Mein Weg zu Minimalismus als Lebensstil

Viele Wege führen zum Minimalismus. Wie die meisten Menschen, die anfangen sich für Minimalismus interessieren, habe auch ich mit bewussten Konsum und dem Auszusortieren von meinem Hab und Gut begonnen. 2019 habe ich mein persönliches „100 Tage – 100 Dinge“-Experiment gewagt. Ich habe bis auf 11 Dinge alles aus meiner Wohnung in Kartons verpackt und in meinen Keller gebracht und mir für jeden Tag erlaubt, eine Sache zurückzuholen.
Im Anschluss habe ich weitere minimalistische Selbstversuche durchgeführt, von denen ich in meiner Podcast-Show „Minimalismus JETZT!“ berichte. Ein unbeschwerteres Leben hat mir so Raum verschafft, um auch in anderen Bereichen des Lebens zu erforschen, was mir persönlich wichtig ist. Inzwischen sehe ich Minimalismus als Lebensphilosophie an, die für sämtliche Lebensbereiche eine Inspiration ist.
Die äußere Freiheit nach dem Loslösen von den Dingen hat zur inneren Freiheit geführt. Ich wagte mich auf meine persönliche Reise, um zu sehen, was andere Länder zu bieten haben. Heute lebe und arbeite ich ortsunabhängig und bin sogenannte digitale Nomadin geworden. Zurzeit erkunde ich verschiedene Wohn- und Lebensformen.

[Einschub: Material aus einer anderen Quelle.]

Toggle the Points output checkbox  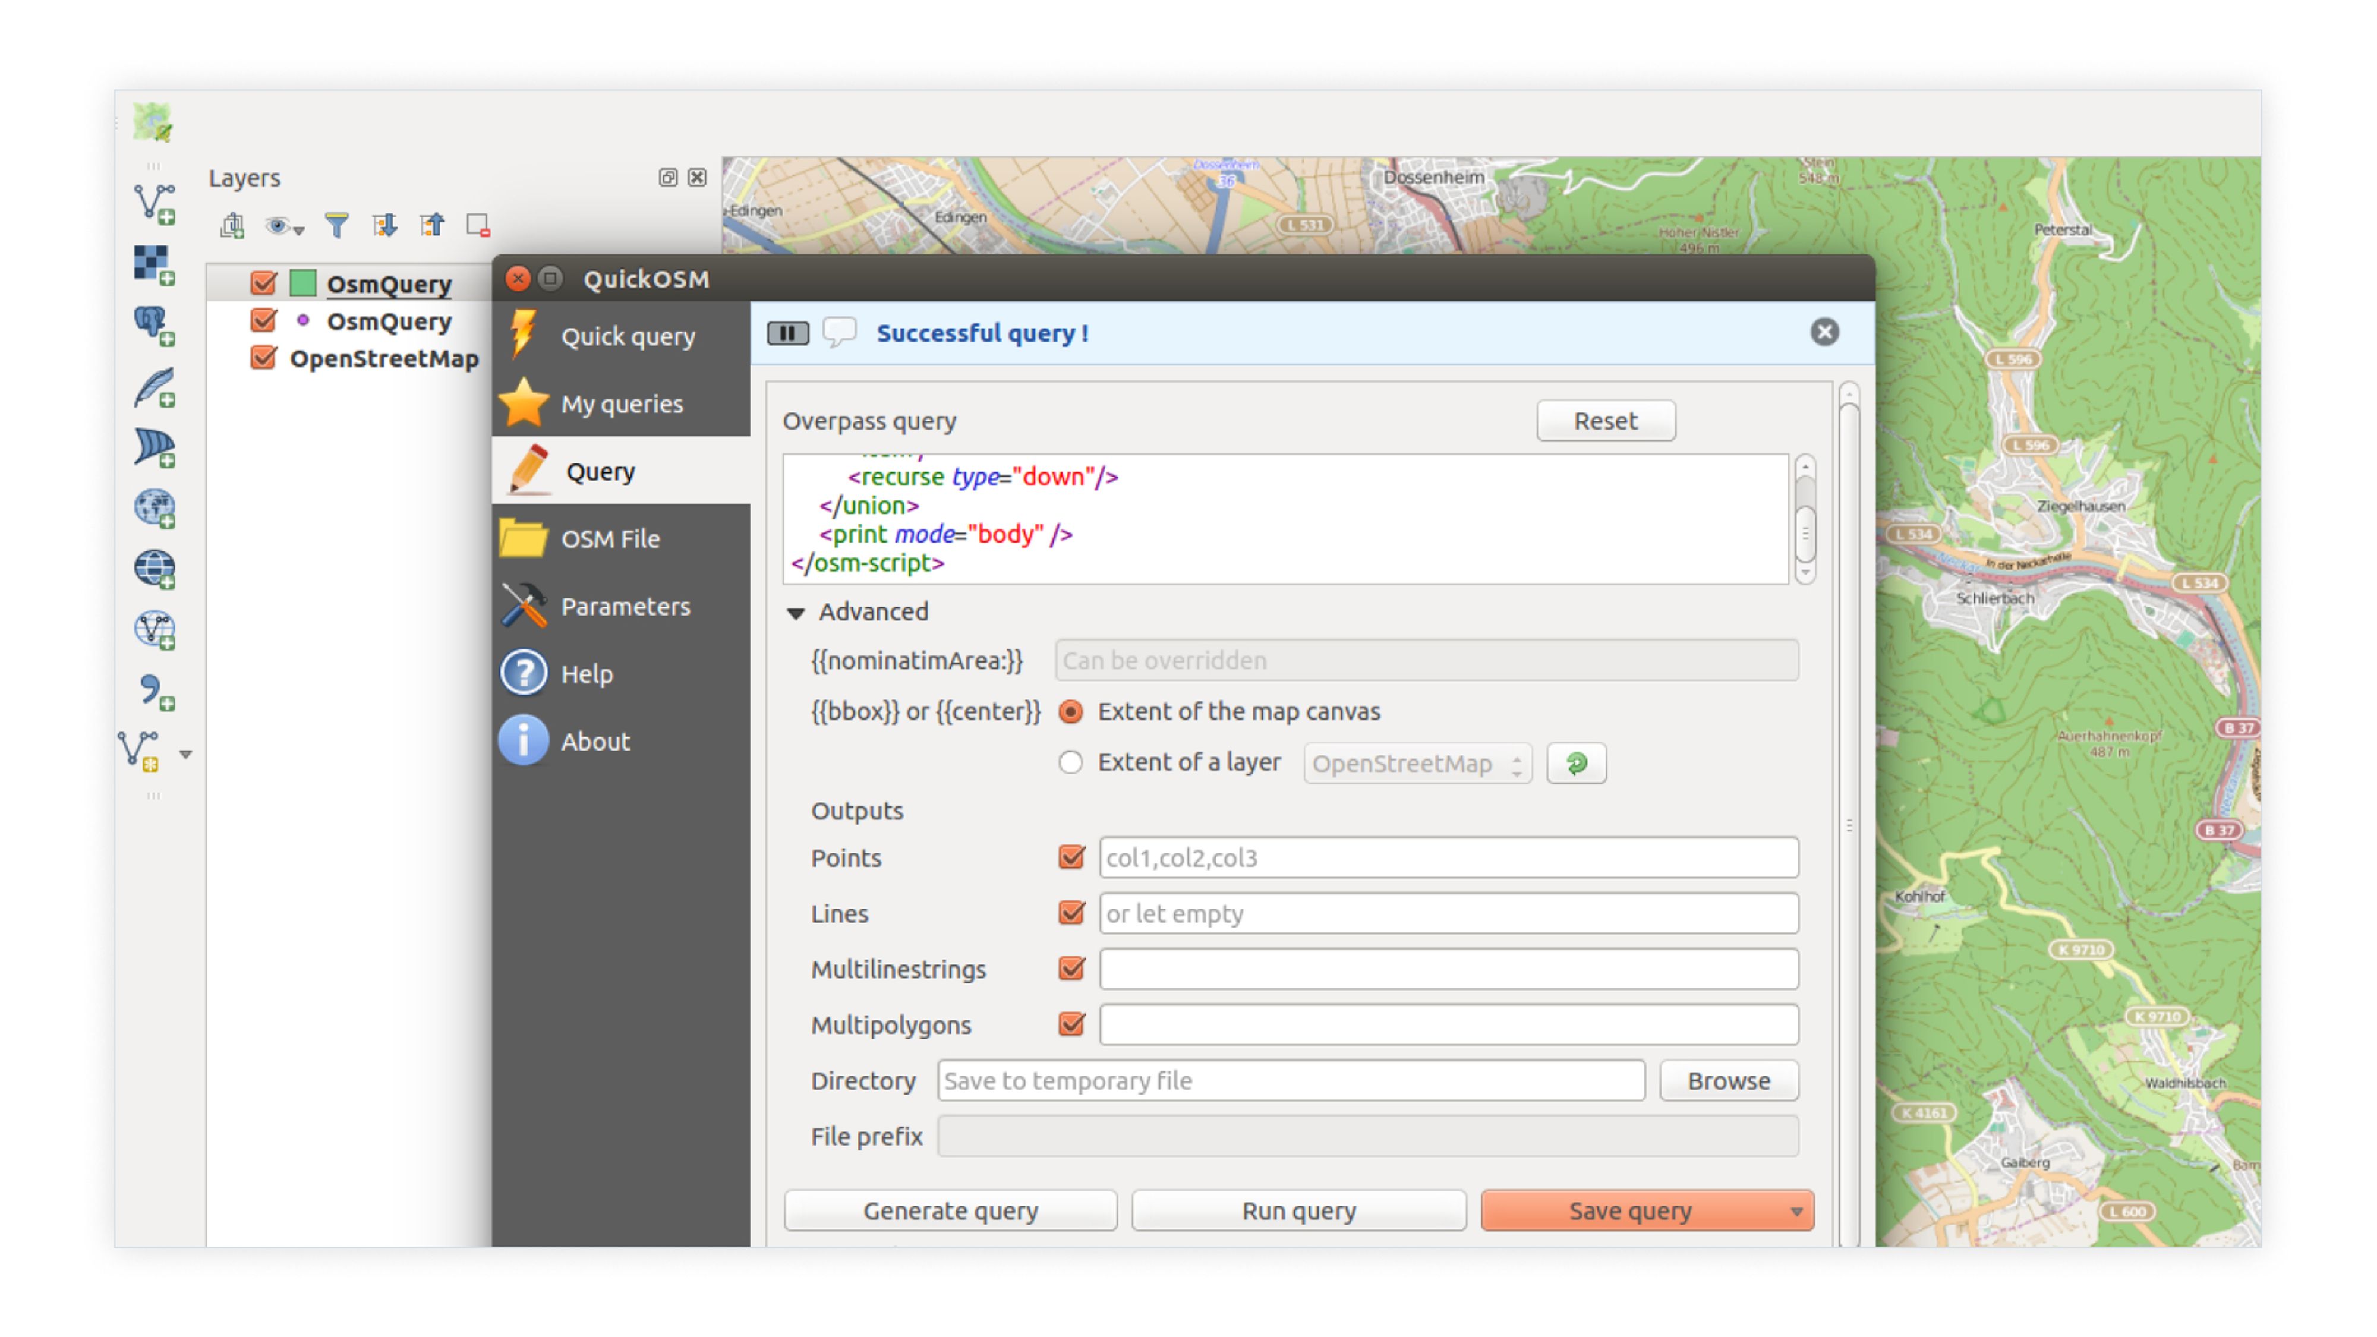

Was Minimalismus für mich ist

Ich sehe Minimalismus als den Lebensstil der Zukunft und glaube, dass Minimalismus jeden Menschen inspirieren kann. Minimalismus als Lebensphilosophie betrachtet, stellt uns allen zwei essentielle Fragen: 1. Was ist mir wirklich wichtig? 2. Wie gehe ich mit Ressourcen um? Aus dieser Perspektive lässt sich Minimalismus auf alle Lebensbereiche anwenden. Er regt an, soziale Verantwortung zu übernehmen und das eigene Leben nach den Werten zu gestalten, die für einen bedeutsam sind.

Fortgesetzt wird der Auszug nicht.